◆ GOAL OF THE EXERCISE ◆
Within the data below, how many lines contain "Lucas"? Reply with the number only.

◆ AVAILABLE RECORDS ◆
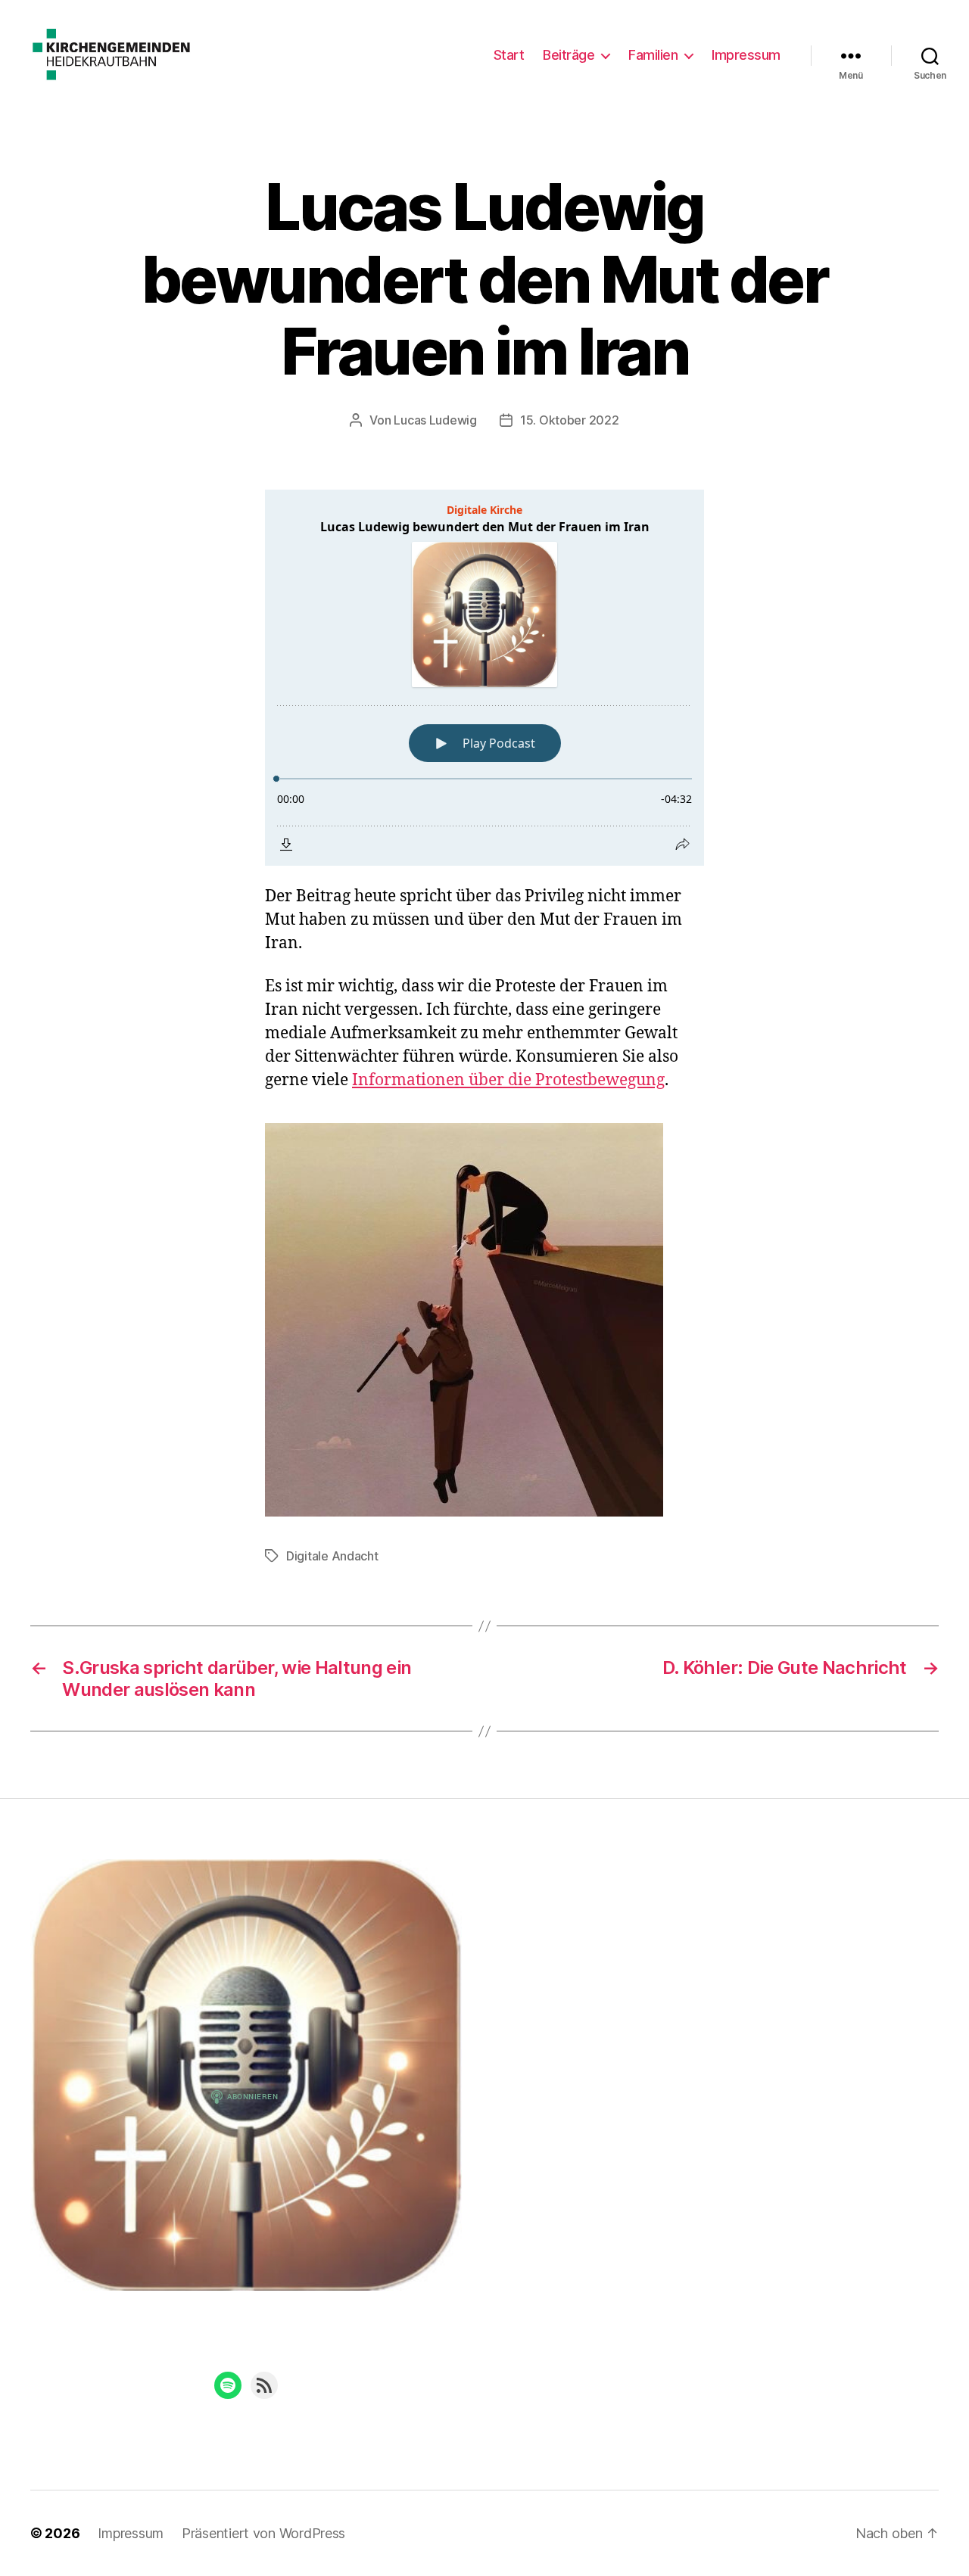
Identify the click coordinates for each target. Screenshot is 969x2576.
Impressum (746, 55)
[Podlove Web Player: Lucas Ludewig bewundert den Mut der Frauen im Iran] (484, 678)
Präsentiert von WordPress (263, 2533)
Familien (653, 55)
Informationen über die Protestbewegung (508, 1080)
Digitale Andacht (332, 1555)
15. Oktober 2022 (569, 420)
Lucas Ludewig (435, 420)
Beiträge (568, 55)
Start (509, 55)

◆ SOLUTION TO THIS TASK ◆
2